Certains analystes politiques et politiciens rivaux affirment que M. Zuma souhaite également accéder au pouvoir de l’État pour régler certains de ses problèmes juridiques. Il fait face à des accusations de corruption criminelle liées à un marché d’armes alors qu’il était vice-président il y a une vingtaine d’années.
Les responsables du MK exigent déjà la démission de M. Ramaphosa comme condition à tout arrangement de coalition, une exigence à laquelle le Congrès national africain résiste jusqu’à présent.
Selon les analystes, l’une des principales préoccupations est que si ces deux partis s’associent, cela entraînera essentiellement un retour au factionnalisme et à la corruption qui ont rendu l’ANC inefficace dans la gestion du gouvernement.
Les électeurs « recherchent un meilleur fonctionnement, ils recherchent de meilleures performances en matière de politique actuelle », a déclaré Ebrahim Fakir, analyste électoral à l’Institut électoral pour une démocratie durable en Afrique.
Julius Malema et les combattants de la liberté économique
M. Malema a, à certains égards, adouci sa rhétorique mais il n’en est pas moins audacieux dans ses revendications. La semaine dernière, il a exposé ce qu’il demanderait aux partenaires de la coalition : prendre des terres sans compensation dans un délai de six mois ; créer une banque publique et annuler la dette étudiante dans un délai de 12 mois ; eau et électricité gratuites pour tous les bénéficiaires de l’aide sociale ; et un partenaire qui « ne serait pas une marionnette ou une représentation du programme impérialiste occidental ».
Mais le leader de 43 ans a perdu une certaine influence en raison des résultats décevants de son parti aux élections. Son soutien a chuté d’environ un point de pourcentage, à environ 9,5 %, par rapport aux dernières élections de 2019.
Pourtant, en tant qu’ancien membre de l’ANC, il a des alliés au sein de l’organisation. Et sa politique séduit une faction du parti qui estime que la direction actuelle n’a pas fait preuve de suffisamment d’agressivité pour remédier aux disparités économiques qui affligent les Sud-Africains noirs.
Même si les investisseurs pourraient être initialement choqués par un partenariat entre l’ANC et les combattants de la liberté économique en raison de la position de gauche de M. Malema, ces inquiétudes sont exagérées, a déclaré M. Fakir. Cette alliance ne conduirait pas aux changements plus drastiques recherchés par M. Malema, a déclaré M. Fakir.
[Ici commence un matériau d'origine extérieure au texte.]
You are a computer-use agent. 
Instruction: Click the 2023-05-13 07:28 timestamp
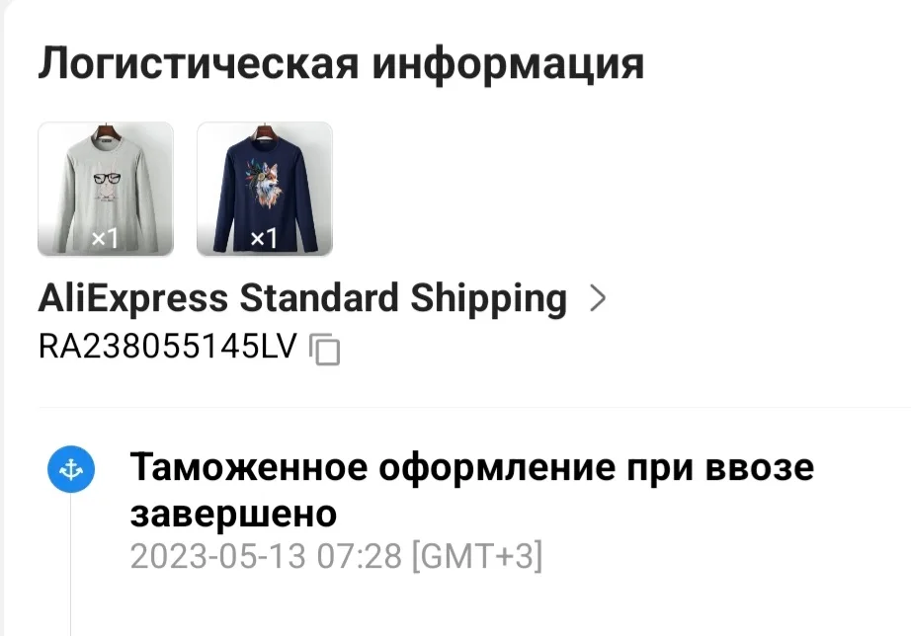tap(266, 556)
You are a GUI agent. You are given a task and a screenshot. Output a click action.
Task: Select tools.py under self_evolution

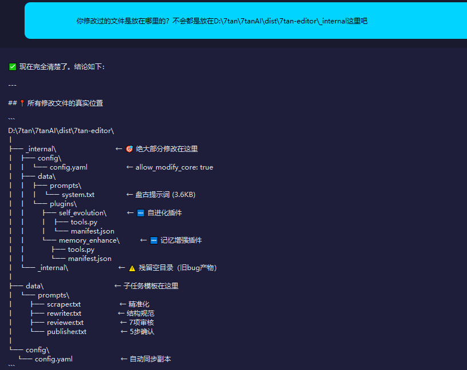click(x=84, y=222)
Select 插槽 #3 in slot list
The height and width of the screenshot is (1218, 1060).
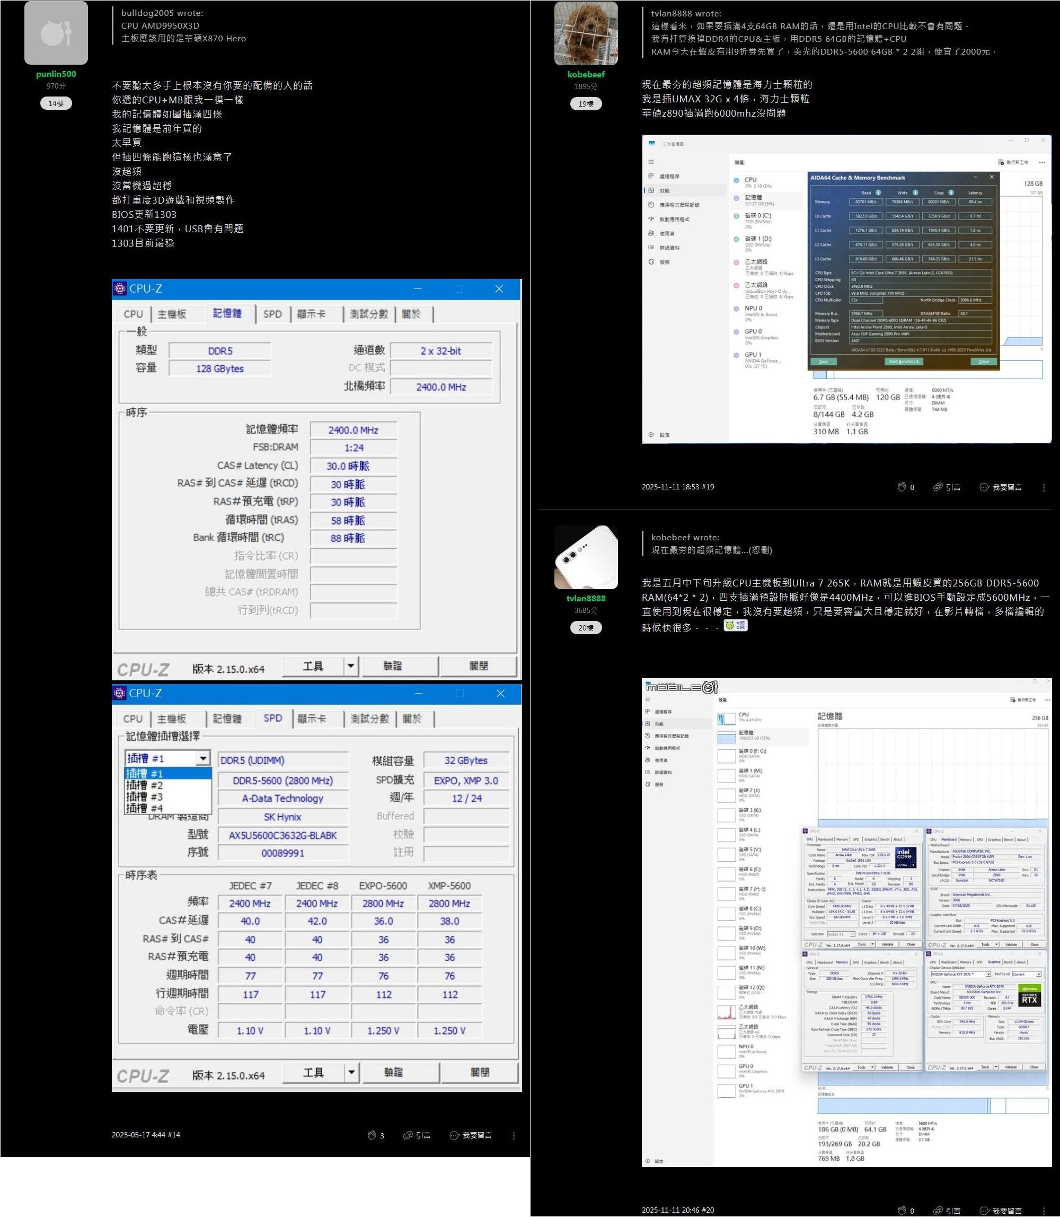coord(145,797)
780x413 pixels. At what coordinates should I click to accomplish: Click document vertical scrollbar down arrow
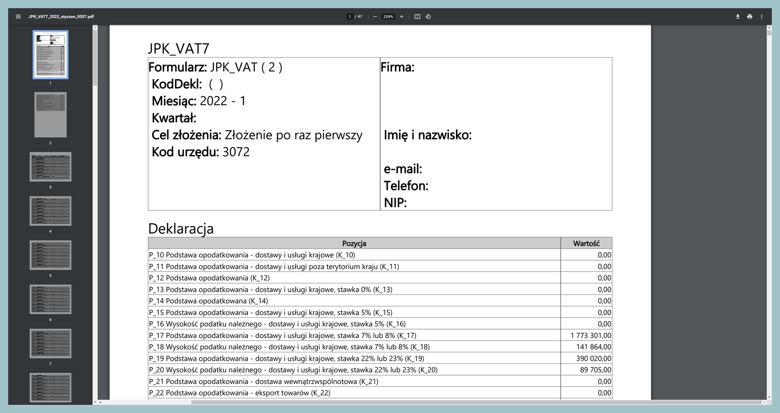(x=769, y=397)
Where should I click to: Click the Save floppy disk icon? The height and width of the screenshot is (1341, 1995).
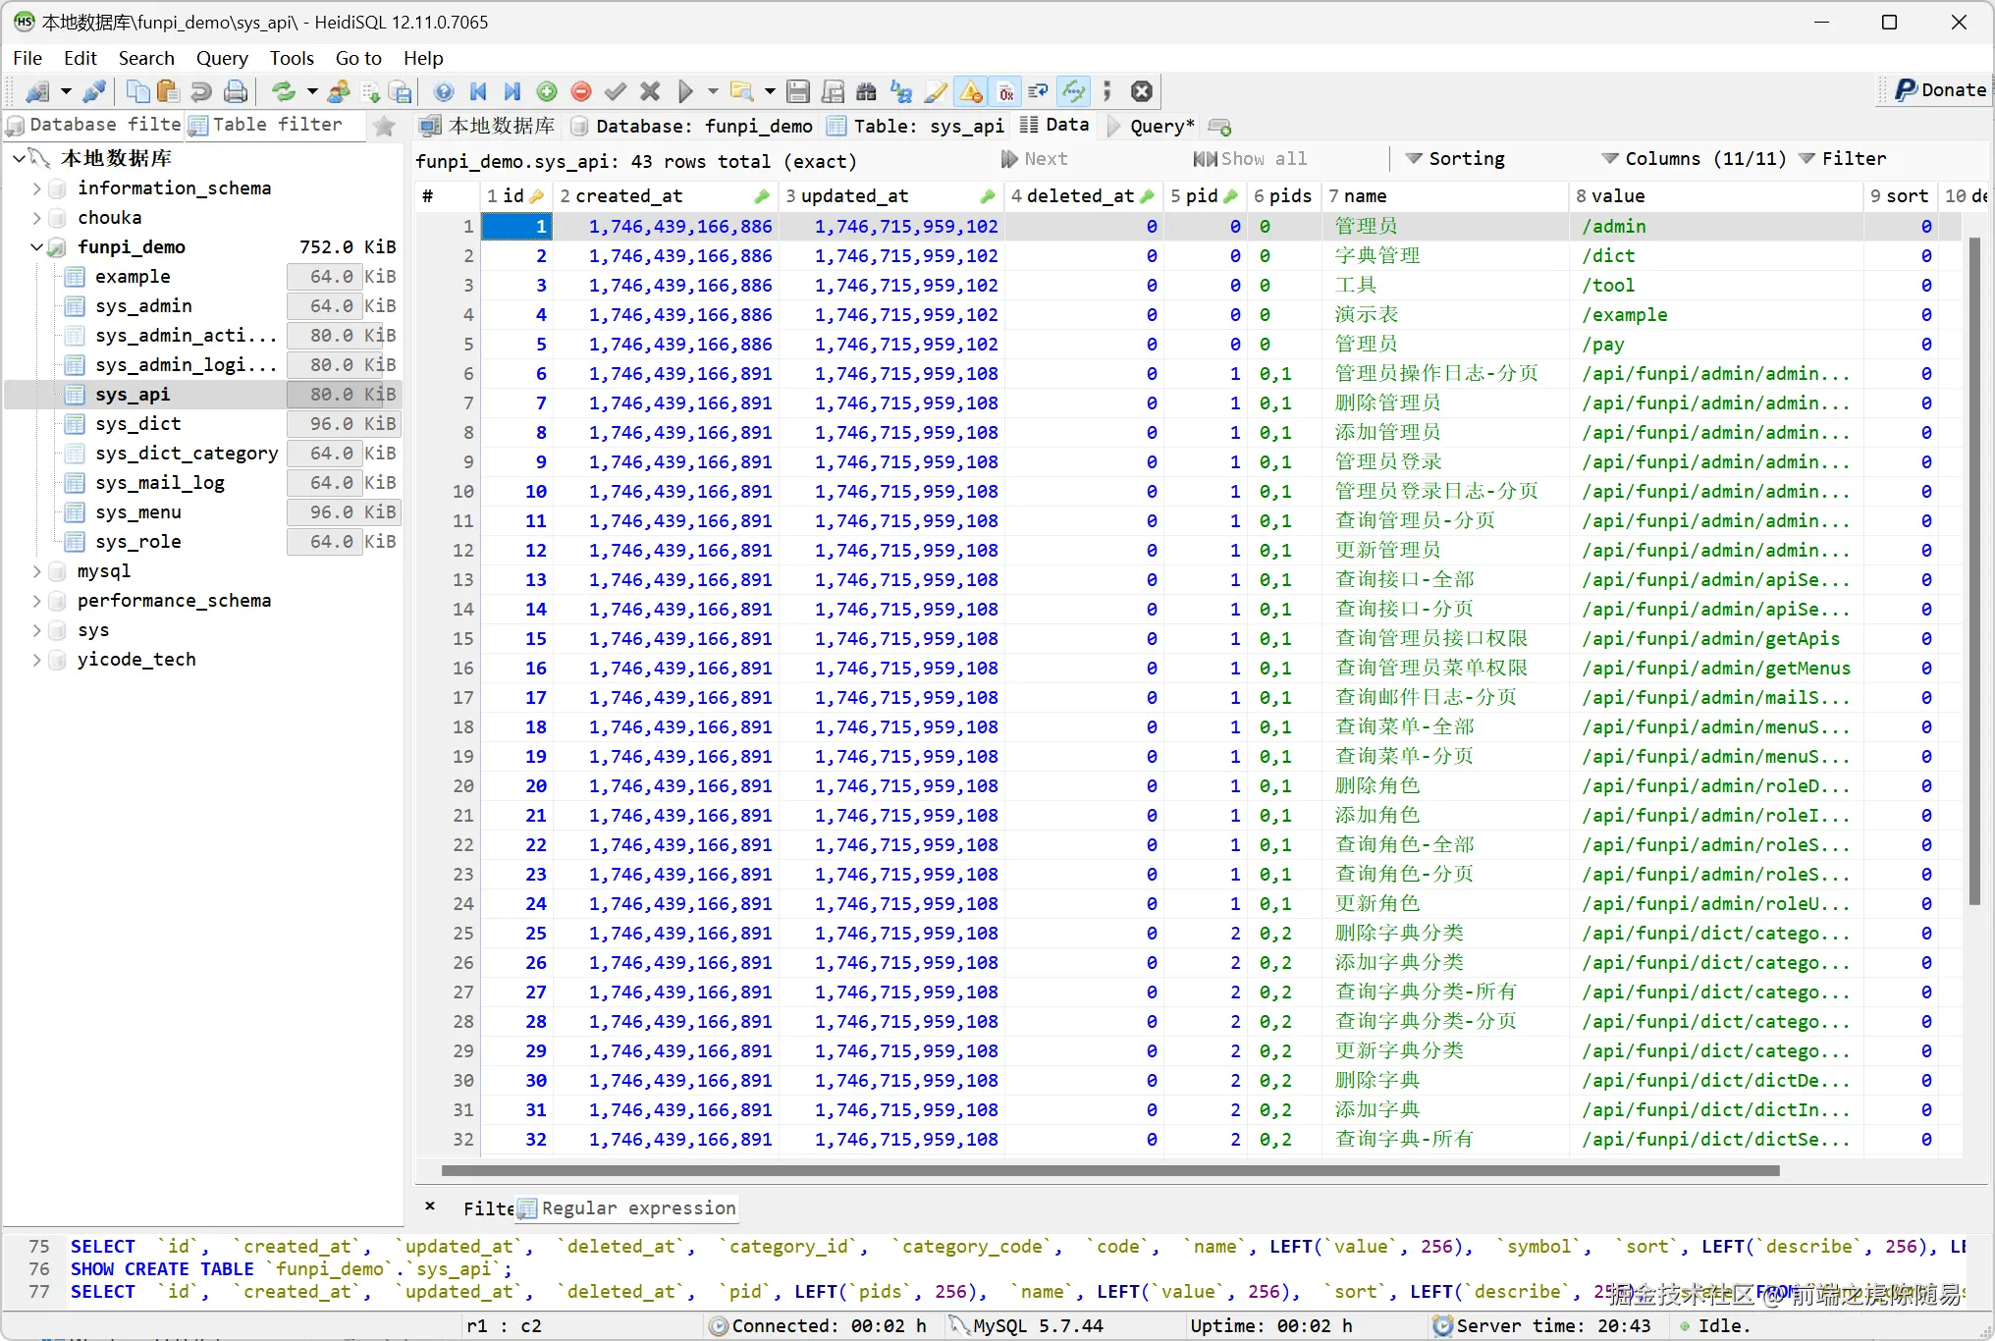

Au lieu de cela, il pourrait y avoir « une intensification de l’État-providence actuel », a-t-il déclaré. Les parties, a-t-il dit, négocieraient probablement quelque chose qui ressemble au programme de reconstruction et de développement. Il s’agissait d’un programme de dépenses publiques adopté vers la fin de l’apartheid et qui était « un plan Marshall légèrement plus radical », a déclaré M. Fakir.